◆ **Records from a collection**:
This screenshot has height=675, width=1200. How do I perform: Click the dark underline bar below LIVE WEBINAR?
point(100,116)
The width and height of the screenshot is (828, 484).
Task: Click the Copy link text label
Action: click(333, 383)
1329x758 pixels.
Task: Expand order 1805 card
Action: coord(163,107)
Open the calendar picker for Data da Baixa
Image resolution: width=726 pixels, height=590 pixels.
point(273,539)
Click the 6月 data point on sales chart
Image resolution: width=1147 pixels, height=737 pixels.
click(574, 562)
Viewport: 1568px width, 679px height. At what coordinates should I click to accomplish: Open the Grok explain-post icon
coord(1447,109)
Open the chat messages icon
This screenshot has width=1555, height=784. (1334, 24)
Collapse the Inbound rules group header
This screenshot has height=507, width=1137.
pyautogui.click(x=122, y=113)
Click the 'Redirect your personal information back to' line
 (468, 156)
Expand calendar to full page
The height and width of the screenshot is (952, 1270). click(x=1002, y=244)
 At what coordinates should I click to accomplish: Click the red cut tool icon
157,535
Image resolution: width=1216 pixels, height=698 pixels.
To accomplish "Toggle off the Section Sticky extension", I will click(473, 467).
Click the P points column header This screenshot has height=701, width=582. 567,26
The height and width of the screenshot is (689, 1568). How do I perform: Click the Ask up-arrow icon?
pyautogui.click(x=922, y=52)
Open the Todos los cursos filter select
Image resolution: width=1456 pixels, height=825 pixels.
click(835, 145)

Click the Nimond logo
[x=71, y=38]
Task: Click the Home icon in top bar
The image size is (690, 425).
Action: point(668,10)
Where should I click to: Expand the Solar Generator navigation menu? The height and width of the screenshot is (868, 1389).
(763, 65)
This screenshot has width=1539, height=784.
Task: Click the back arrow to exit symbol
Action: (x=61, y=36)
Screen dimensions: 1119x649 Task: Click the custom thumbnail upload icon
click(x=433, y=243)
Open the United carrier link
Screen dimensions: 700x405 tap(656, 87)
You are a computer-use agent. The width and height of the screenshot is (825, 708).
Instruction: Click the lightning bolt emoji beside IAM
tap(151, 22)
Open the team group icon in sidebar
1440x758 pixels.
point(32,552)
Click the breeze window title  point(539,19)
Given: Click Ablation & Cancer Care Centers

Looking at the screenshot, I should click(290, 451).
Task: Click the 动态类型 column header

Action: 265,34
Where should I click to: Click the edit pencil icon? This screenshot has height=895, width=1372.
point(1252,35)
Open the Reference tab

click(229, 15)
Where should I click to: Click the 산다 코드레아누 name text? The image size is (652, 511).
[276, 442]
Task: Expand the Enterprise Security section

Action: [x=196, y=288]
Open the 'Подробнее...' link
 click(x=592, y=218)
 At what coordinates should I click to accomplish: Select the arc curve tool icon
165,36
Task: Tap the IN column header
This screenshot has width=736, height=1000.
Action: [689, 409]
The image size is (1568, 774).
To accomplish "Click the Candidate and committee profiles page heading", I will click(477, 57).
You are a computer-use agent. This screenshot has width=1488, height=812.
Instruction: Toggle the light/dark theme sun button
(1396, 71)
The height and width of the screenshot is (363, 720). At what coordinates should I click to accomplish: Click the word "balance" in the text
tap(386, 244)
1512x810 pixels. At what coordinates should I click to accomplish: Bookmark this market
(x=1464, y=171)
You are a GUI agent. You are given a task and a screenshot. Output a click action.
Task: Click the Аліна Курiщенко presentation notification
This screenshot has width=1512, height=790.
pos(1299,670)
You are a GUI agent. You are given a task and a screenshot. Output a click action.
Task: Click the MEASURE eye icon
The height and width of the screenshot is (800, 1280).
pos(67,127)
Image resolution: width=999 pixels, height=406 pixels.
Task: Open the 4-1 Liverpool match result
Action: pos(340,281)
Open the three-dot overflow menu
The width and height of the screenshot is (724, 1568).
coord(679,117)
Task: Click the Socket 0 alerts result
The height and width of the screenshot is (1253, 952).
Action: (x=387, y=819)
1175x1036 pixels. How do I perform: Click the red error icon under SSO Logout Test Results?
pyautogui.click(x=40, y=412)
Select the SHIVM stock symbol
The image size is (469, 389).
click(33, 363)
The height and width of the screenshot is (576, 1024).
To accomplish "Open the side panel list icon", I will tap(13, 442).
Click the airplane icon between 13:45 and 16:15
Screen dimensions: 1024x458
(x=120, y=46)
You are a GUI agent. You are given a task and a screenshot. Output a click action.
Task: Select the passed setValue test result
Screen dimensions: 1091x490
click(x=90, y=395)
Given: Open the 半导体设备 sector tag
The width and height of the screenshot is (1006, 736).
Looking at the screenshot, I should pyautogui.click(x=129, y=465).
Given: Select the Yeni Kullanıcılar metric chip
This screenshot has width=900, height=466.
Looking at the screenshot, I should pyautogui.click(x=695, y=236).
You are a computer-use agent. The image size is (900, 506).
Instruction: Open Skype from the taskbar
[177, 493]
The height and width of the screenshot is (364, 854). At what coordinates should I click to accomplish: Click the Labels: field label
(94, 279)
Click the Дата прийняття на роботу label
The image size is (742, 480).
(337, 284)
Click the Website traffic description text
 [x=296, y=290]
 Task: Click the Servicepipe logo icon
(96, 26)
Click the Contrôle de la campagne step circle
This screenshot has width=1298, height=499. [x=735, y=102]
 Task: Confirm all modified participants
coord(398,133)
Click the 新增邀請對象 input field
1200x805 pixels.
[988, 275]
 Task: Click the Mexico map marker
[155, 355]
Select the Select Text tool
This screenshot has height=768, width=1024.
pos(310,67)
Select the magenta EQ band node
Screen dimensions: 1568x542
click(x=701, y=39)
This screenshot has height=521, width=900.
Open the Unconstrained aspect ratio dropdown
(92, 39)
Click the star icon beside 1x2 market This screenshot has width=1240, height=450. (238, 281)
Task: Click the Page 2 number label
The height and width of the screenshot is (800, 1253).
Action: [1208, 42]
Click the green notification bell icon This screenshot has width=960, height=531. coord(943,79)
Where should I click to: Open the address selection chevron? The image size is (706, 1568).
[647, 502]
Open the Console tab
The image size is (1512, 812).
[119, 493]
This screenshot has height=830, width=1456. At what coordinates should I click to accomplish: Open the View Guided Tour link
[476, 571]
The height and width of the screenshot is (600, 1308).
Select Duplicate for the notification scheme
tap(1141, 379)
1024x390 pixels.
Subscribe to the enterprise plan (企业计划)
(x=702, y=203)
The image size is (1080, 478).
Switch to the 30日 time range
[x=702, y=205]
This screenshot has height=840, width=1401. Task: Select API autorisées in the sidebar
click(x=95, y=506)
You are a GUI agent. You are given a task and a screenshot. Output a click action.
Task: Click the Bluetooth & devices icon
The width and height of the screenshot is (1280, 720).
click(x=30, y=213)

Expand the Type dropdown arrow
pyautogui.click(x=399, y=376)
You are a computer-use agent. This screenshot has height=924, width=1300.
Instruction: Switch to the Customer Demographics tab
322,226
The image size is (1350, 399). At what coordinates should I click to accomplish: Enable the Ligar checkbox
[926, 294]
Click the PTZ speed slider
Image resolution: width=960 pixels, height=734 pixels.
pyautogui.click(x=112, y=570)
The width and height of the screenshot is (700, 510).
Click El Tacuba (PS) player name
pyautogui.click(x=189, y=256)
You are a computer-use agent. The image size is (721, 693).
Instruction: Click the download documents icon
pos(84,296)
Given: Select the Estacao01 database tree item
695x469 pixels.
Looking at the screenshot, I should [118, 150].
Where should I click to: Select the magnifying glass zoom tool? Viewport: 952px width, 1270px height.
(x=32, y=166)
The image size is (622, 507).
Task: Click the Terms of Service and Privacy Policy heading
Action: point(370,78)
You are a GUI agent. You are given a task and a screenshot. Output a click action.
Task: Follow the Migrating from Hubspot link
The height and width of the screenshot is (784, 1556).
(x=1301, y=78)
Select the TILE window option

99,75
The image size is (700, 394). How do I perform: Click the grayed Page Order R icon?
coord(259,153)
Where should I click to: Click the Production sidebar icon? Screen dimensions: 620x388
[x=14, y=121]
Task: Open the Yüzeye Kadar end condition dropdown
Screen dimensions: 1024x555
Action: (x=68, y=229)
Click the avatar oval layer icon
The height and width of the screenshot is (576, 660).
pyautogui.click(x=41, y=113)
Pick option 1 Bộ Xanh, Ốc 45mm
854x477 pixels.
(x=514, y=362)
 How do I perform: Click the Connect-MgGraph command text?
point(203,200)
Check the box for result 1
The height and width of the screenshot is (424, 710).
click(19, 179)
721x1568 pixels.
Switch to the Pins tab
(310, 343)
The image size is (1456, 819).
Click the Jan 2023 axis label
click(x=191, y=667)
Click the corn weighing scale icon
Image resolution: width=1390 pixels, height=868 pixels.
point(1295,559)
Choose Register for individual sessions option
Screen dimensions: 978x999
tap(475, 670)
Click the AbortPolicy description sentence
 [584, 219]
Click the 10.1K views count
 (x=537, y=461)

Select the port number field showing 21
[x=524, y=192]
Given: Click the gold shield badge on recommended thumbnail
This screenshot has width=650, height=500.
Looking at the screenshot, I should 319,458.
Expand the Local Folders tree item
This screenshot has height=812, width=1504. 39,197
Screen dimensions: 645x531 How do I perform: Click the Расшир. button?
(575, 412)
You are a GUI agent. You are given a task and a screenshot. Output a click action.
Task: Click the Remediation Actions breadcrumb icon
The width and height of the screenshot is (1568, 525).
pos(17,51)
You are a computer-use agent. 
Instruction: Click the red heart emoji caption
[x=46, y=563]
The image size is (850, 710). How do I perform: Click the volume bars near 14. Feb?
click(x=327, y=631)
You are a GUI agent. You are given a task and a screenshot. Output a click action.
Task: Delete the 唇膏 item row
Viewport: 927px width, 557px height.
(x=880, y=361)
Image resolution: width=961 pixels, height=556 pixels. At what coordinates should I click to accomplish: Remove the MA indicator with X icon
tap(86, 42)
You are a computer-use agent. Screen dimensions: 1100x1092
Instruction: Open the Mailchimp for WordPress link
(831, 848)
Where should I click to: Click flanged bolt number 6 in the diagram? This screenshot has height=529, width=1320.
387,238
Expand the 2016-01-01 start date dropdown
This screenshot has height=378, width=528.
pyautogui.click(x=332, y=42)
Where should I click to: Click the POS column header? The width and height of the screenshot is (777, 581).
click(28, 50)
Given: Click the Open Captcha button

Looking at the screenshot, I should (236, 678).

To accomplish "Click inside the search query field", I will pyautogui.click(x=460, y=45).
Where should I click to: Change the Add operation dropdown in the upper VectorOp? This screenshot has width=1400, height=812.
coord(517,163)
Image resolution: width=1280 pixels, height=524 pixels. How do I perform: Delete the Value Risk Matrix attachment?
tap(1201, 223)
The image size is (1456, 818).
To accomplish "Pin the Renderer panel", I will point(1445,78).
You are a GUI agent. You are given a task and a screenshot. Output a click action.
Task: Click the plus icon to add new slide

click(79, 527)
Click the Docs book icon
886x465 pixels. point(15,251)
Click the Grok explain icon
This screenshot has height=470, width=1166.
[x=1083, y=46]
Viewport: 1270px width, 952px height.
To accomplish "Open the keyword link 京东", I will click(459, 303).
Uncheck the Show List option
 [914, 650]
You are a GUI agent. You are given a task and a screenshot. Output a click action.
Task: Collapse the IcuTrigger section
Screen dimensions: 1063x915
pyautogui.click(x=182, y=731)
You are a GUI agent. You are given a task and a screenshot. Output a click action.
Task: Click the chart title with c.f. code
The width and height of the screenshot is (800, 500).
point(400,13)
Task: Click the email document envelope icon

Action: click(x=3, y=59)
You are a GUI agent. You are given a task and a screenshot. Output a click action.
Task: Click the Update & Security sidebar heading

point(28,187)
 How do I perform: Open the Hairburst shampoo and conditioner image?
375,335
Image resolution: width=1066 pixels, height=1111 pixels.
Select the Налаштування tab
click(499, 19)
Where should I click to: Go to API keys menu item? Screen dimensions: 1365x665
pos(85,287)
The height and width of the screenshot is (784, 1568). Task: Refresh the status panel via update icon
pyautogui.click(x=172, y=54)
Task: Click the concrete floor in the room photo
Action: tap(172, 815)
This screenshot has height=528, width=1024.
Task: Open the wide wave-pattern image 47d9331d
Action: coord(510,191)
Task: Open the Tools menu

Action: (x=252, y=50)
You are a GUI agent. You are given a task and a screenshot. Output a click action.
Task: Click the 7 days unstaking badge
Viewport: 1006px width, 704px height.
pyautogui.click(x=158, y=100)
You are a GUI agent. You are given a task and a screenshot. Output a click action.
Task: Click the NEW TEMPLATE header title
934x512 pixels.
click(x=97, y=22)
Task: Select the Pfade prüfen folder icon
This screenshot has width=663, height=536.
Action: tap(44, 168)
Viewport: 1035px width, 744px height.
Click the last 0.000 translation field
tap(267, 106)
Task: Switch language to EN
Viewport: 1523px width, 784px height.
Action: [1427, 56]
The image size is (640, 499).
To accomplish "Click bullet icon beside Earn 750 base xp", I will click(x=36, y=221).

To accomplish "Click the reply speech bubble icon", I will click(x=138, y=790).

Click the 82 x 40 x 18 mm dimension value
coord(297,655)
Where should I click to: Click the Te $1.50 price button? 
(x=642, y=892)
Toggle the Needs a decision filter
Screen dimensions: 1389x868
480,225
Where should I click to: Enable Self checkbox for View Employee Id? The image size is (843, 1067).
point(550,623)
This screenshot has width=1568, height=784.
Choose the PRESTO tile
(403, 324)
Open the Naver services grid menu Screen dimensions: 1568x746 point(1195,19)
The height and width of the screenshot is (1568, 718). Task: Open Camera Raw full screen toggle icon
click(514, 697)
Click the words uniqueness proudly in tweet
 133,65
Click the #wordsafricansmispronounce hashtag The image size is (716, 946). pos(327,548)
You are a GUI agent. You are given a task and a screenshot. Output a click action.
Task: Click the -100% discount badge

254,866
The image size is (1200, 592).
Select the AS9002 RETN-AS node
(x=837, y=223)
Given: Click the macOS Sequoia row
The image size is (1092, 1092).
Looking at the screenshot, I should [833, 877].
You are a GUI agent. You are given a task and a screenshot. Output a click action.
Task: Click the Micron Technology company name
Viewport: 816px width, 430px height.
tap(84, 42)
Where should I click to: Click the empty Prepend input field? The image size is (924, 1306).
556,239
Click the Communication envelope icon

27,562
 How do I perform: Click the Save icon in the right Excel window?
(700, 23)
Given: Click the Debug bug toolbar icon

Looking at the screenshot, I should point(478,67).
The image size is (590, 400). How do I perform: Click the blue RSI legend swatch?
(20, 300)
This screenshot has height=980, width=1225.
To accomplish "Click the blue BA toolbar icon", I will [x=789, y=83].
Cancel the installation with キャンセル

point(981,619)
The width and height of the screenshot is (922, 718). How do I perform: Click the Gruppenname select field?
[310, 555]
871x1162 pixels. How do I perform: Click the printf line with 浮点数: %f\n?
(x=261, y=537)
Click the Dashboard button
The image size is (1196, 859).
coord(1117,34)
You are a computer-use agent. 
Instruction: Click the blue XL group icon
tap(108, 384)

◆ **Task instructions**:
Show all lines from the records above where the word "title" occurs.

◆ **Exercise output**:
Click the breeze window title  point(539,19)
Task: Click the chart title with c.f. code
Task: Click the NEW TEMPLATE header title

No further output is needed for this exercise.